VMware integration risks customer revolt. Aggressive license restructuring and price increases have triggered visible pushback. Large customers (including a publicly-disclosed AT&T migration) are evaluating KVM/Proxmox alternatives. If 10-15% of the customer base migrates over the next 3 years, the software franchise dilutes faster than the AI franchise can offset.
Heavy insider selling at recent highs. Co-founder Samueli sold $230M in late March; segment presidents Velaga and Kawwas trimmed in early April just below the all-time high. Insider behavior is rarely a clean signal but the volume here is meaningful.
AI custom silicon revenue is highly sensitive to hyperscaler datacenter buildout intensity. A pause or moderation in Google/Meta/Microsoft capex — driven by either AI demand softening or efficiency gains in inference — would directly hit Broadcom's AI semiconductor segment. The OpenAI revenue/user miss reported this week is the first material crack in the AI capex narrative.
Aggressive VMware licensing and pricing changes have generated significant customer dissatisfaction. Large enterprises (AT&T, Computacenter customers, and others publicly named) are evaluating migrations to KVM-based alternatives. Software franchise economics depend on retention — even 5-10% annual churn at the top of the customer base would materially impair the modeled $7B+ FCF contribution.
Apple, Google, and Meta each have growing internal silicon design capabilities. Apple has already moved iPhone modem design in-house (a key historical Broadcom revenue stream). Google's hardware organization has roughly tripled headcount over five years. As hyperscalers mature their internal teams, design partnership intensity with Broadcom may decline, compressing both revenue and margin per program.
At 35x FY2026 consensus EPS and 22x FY2027, AVGO trades well above the semiconductor industry average of 18-22x forward earnings. Any execution stumble or revenue miss could trigger a 25-35% derate to mid-cycle multiples. The 88% of 52-week range position offers little technical support before $337 (200-day MA).
$130B in goodwill plus intangibles (76% of total assets) primarily from VMware and historical M&A. Any material customer attrition or revenue underperformance in the software segment could trigger a non-cash impairment charge that, while not affecting cash flow, would compress GAAP equity and reset the equity narrative. Tangible book value already negative at -$10/share.
TSMC dependency creates Taiwan geopolitical exposure for advanced-node manufacturing. US export controls on AI accelerators have already restricted some Broadcom-Chinese customer engagements. Further restrictions could limit ByteDance and other Chinese hyperscaler programs. Wireless segment exposure to Apple iPhone (~20% of segment) creates supply chain concentration.

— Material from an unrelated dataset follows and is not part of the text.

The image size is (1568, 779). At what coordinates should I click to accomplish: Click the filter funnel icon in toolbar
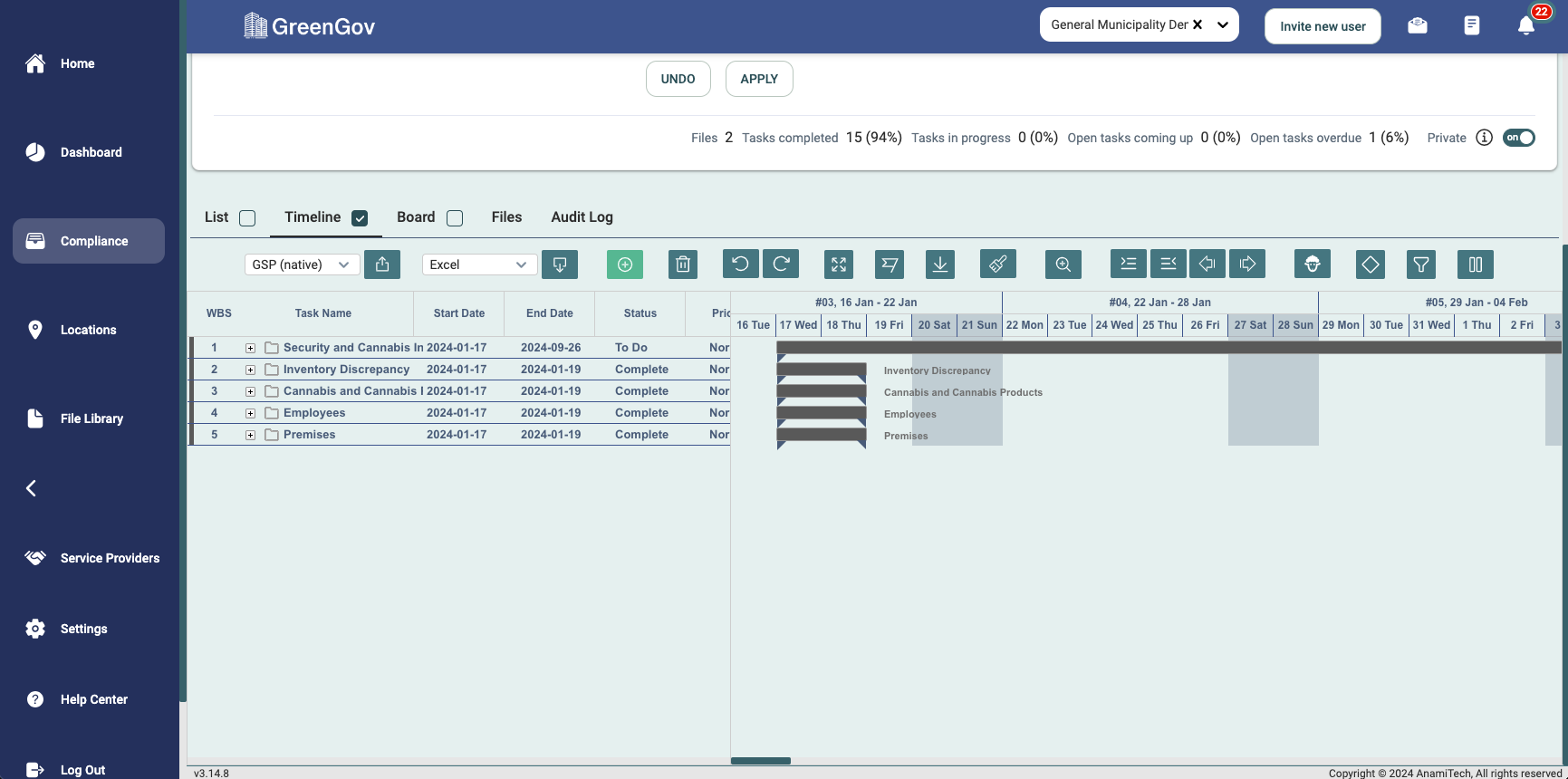tap(1420, 264)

FY2026 revenue exceeds $105B as custom AI silicon programs at OpenAI, Apple, and a third hyperscaler ramp into volume. VMware reaches 70% margins ahead of plan. Stock holds a premium 28-30x FY2027 non-GAAP EPS multiple as the AI franchise is recognized as durable.

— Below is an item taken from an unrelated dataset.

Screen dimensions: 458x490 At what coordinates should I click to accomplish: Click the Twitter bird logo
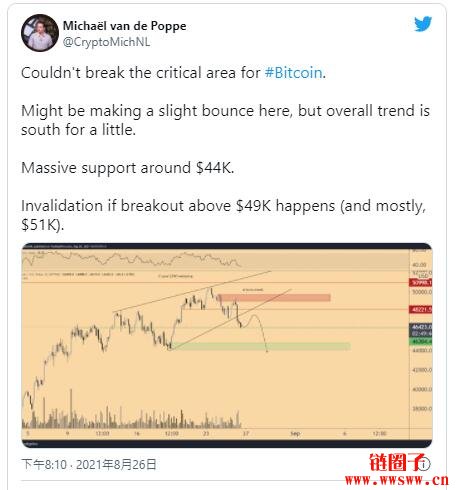click(423, 24)
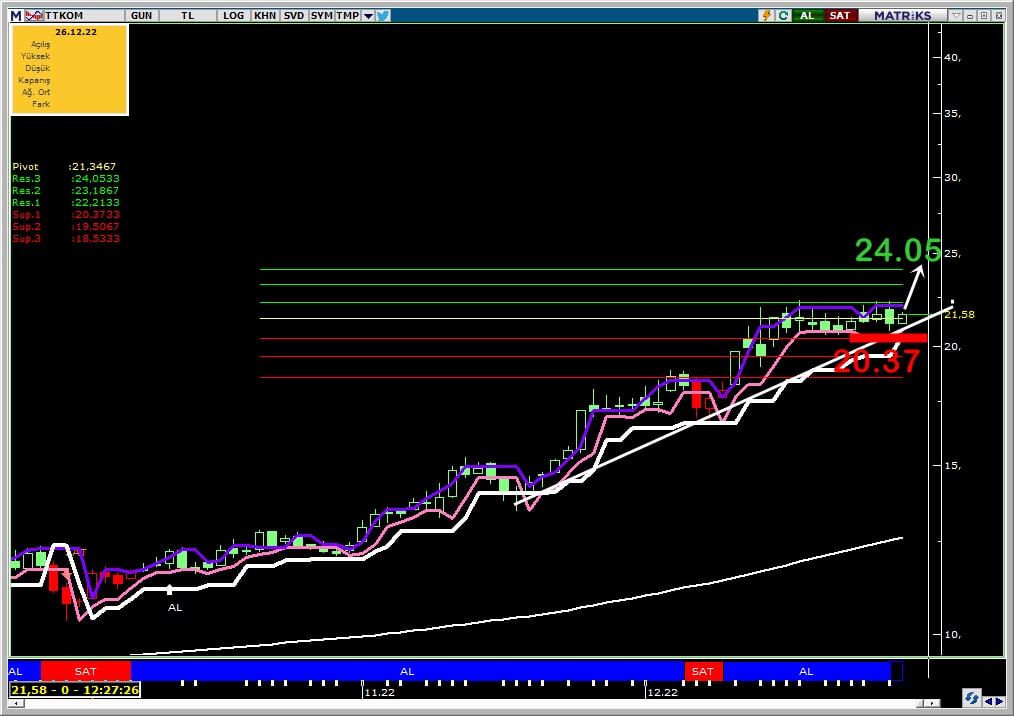Open the SYM menu
Viewport: 1014px width, 716px height.
tap(321, 15)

Tracking consensus 1Y target of $419.79. FY2026 revenue of $100-105B (slightly below the +62% consensus midpoint), VMware margins continue ramping, no major customer attrition events. Stock holds 24-26x FY2027 EPS as AI capex normalizes but remains positive.
Hyperscaler capex moderates 10-15% as AI ROI questions intensify. FY2026 revenue grows only 25-30% (vs. +62% consensus). VMware churn accelerates. Stock derates to 18-20x FY2027 EPS — a $1.3T market cap, still rich vs. peers but reflecting risk repricing. The 200-day MA at $338 is the proximate technical floor.
This report was generated using FMP financial data as of April 29, 2026. This is for informational purposes only and does not constitute investment advice. Past performance is not indicative of future results.